_COMPLETE THE FOLLOWING:_
A. In the text on SB 1440 transfer degrees, which section of title 5 defines the requirements for community college associate degrees?
B. Write the next part of the text on SB 1440 transfer degrees, picking up right after its last line.

The requirements for community college associate degrees are defined in title 5, section 55063. The degrees created by SB 1440 are consistent with those requirements but have additional criteria and afford students specific guarantees for transfer to the CSU system.

  1. Will the Chancellor’s Office offer a “fast track” process for degree approval? How will the office expedite the many degree changes across the system?

Yes, once a Transfer Model Curriculum has been approved, the Chancellor’s Office will offer, for colleges that choose to develop associate degrees consistent with the model, a modification of the process for approving conjoint programs described in the Program and Course Approval

Handbook, 3rd Edition (March 2009), p. 16-17. The process may require a new form, or modification of an existing form, that will be submitted through the CCC Curriculum Inventory. Detailed instructions will be distributed as soon as they are finalized.

  1. Can a college continue to require a local course requirement, if fulfillment of the requirement can be completed via a number of CSU GE courses?

No, SB 1440 is explicit that a college cannot add on local requirements outside of the IGETC or CSU GE requirements and the 18 units required in a major or area of emphasis. Note that the law ONLY applies to the new transfer degrees. Existing associate degrees may retain the local GE and local graduation requirements.

  1. What about double-counting?

_DATA SHOWN:_
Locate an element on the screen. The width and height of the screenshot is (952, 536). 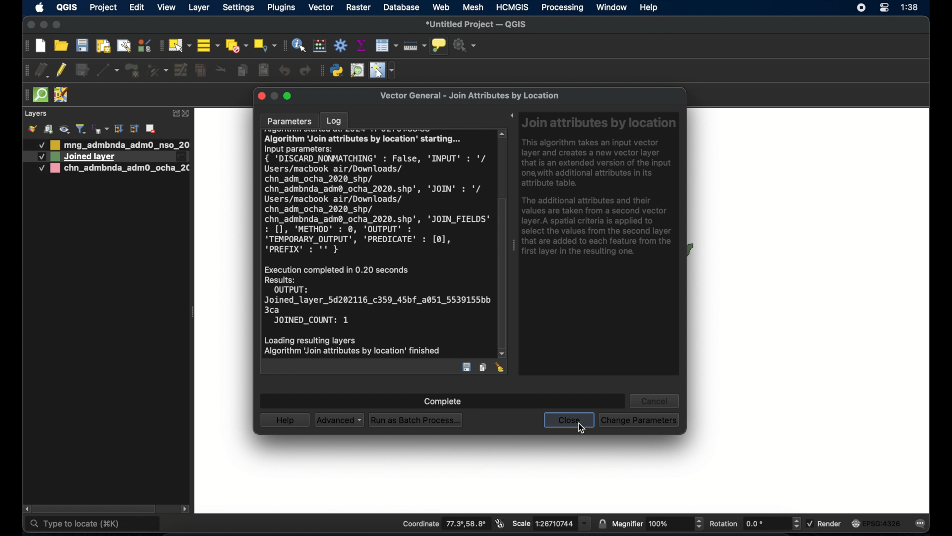
switches cursor to configurable pointer is located at coordinates (384, 70).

_ANSWERS IN ORDER:_
A. Title 5, section 55063.

B.
In developing the TMCs, double-counting is encouraged as permitted in Title 5, section 55063. ”Double-counting” refers to the use of a course to fulfill both a general education and a major requirement. For example, statistics is a course that is commonly a component of a variety of majors and typically satisfies the quantitative reasoning general education requirement. The Academic Senate approved a fall 2010 resolution to urge districts to allow double-counting for these degrees as one approach to avoiding the accumulation of additional units as a student completes a degree and prepares for transfer. In addition, this should help students who change majors or want to keep their options open.

  1. Will associate degrees requiring 19 or more units of a major/area of emphasis be acceptable?

Yes. The law and existing regulations specify a minimum of 18 units in a major or area of emphasis, not a maximum. For example, double-counting units for the major and GE can permit the major to have a higher unit requirement, as long as the associate degree does not require more than 60 units.

  1. This legislation guarantees admission to a program or major that is similar to the student’s community college major or area of emphasis, as determined by the CSU admitting campus. How will “similar” be determined?

This is one of the areas that will be worked out in the SB 1440 Implementation and Oversight committee, which began its deliberations on Nov 2, 2010.

  1. How will the implementation team help to inform college personnel about the new law?

As of the end of November, ten presentations have been made and many more are planned in the coming months, including to such groups as the Academic Senate, the CIOs, the Consultation Council, CEOs, CCCAOE, trustees, CSSOs and others. In addition, the Academic Senate has offered webinars and will conduct more in the coming months. Both the Chancellor’s Office and Academic Senate will continue to disseminate information as there are developments.

  1. Is this legislation going to supersede Title 5 regulations, where community colleges are required to offer 18-unit majors? Can new majors have fewer units?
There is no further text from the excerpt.